Things to do:
1. Please list every film in the post about overrated classic films whose year in parentheses falls in the 1960s.
2. Set down the passage of the post about overrated classic films starting with "- His Girl Friday" and going on through "Forrest Gump (1994)", unchanged.

Text segment:
════
Entertainment Weekly has published a list (warning, it’s in a slideshow) of classic films that they feel are overrated. While I do agree with some of the choices, some of them are just egregious.
To spare you from the mindless drivel and the obvious attempt at trolling, here’s the list:
- The Way We Were (1973)
- Love Story (1970)
- The Sound of Music (1965)
- His Girl Friday (1940)
- Lawrence of Arabia (1962)
- An Affair to Remember (1957)
- The English Patient (1996)
- 2001: A Space Odyssey (1968)
- Forrest Gump (1994)
- Gone With the Wind (1939)
- Citizen Kane (1941)
- The Exorcist (1973)
- Doctor Zhivago (1965)
- The Wizard of Oz (1939)
- Close Encounters of the Third Kind (1977)
- Singin’ in the Rain (1952)
- Breakfast at Tiffany’s (1961)
- The Philadelphia Story (1940)
- To Kill a Mockingbird (1962)
- Annie Hall (1977)
Annie Hall? This list just feels as if it were written by self professed film geeks with an incredibly narrow world view of cinema. Not every movie needs to be directed by Tarantino, Spielberg, or George Lucas for it to be good. I’m sure the staff can’t fathom the reason Annie Hall won over Star Wars for Best Picture. I think it’s time to accept that Star Wars isn’t that great of a movie.
════
Stored records:
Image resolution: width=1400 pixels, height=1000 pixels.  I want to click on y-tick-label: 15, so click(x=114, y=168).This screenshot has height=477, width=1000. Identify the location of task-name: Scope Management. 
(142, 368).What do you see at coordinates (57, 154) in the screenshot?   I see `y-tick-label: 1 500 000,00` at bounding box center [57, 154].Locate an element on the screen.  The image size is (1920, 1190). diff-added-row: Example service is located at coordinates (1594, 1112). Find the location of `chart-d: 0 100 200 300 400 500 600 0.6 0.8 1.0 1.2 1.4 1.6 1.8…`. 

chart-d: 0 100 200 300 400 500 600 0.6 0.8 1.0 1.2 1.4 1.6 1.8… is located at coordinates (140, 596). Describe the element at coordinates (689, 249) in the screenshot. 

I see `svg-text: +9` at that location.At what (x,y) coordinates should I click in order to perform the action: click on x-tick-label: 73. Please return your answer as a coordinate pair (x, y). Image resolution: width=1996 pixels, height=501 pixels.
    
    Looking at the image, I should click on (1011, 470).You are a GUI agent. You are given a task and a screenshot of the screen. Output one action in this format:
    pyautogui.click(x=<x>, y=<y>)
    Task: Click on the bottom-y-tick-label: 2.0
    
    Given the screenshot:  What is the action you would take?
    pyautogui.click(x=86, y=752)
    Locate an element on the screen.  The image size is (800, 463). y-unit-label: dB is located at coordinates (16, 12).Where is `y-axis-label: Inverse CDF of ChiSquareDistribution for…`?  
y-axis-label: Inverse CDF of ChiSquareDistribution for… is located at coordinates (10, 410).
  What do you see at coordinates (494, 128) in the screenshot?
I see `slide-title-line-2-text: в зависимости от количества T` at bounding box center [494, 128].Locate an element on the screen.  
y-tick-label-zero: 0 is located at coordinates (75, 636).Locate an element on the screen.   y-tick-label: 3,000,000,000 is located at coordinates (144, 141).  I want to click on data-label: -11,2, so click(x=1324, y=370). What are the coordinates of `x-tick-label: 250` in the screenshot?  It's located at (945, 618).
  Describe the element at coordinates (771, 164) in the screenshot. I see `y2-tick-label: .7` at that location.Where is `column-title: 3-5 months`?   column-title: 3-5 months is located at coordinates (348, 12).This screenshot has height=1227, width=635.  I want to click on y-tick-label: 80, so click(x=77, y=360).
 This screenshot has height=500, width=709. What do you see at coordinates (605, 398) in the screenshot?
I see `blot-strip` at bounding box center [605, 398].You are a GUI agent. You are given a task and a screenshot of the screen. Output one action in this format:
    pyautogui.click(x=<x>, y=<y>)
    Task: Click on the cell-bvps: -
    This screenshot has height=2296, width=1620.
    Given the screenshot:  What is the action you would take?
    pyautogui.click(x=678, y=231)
════
Set of answers:
1.
The Sound of Music (1965)
Lawrence of Arabia (1962)
2001: A Space Odyssey (1968)
Doctor Zhivago (1965)
Breakfast at Tiffany's (1961)
To Kill a Mockingbird (1962)

2.
- His Girl Friday (1940)
- Lawrence of Arabia (1962)
- An Affair to Remember (1957)
- The English Patient (1996)
- 2001: A Space Odyssey (1968)
- Forrest Gump (1994)